For Years, She Thought It Was Pain Due To Periods. But It Was Endometriosis

Introduction

Living with endometriosis can feel like fighting an invisible battle every day. Many women experience severe pain, tiredness, and emotional stress for years before getting the right diagnosis. Endometriosis is a long-term condition in which tissue similar to the lining of the uterus grows outside the uterus, often affecting the ovaries, fallopian tubes, bladder, bowel, and other nearby organs. These growths can cause inflammation, scarring, and significant pain, making daily life challenging. However, with timely diagnosis, proper treatment, and support from family and healthcare professionals, women with endometriosis can manage their symptoms and lead healthier, more comfortable lives.

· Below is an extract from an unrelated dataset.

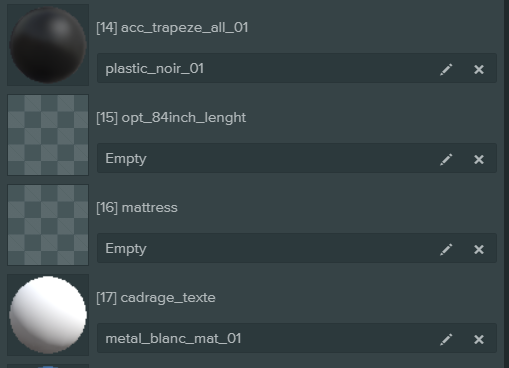
Task: Select the [17] cadrage_texte label
Action: (x=156, y=298)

Endometriosis is a condition that mainly affects women during their reproductive years, from puberty to menopause. Although it usually improves after menopause, it can continue in about 2% to 5% of women. Symptoms often begin during the teenage years and may continue into adulthood. Women with a family history of endometriosis, those who have difficulty getting pregnant, or those who experience severe period pain, heavy menstrual bleeding, or ongoing pelvic pain are at a higher risk. Endometriosis affects about 1 in 10 women worldwide and can have a major impact on daily activities, relationships, emotional well-being, and overall quality of life.

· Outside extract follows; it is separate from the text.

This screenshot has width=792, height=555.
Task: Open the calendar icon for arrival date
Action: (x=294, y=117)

Multiple Facets Of Endometriosis: Its Types And Stages

Endometriosis is classified into three main subtypes, depending on the location and extent of the lesions.

Superficial Peritoneal Endometriosis:

This is the most common type of endometriosis. Small patches of endometrial-like tissue grow on the peritoneum, the thin lining inside the pelvis that covers the pelvic organs. Although these patches are usually small and shallow, they can still cause pain and inflammation.

Ovarian Endometrioma:

This endometrioma, also termed a “chocolate cyst,” is a cyst that is filled with old dark blood that forms within the ovaries. It can damage healthy ovarian tissue, cause pelvic pain, and affect fertility.

Deep Infiltrating Endometriosis:

Deep Infiltrating Endometriosis is the most severe form of endometriosis, where the endometriosis tissue grows deeper than 5 mm below the tissue surface and can affect nearby organs such as the bowel, bladder, ureters, ligaments, and other organs in the pelvic region. It is mostly linked to causing serious pain and organ dysfunction.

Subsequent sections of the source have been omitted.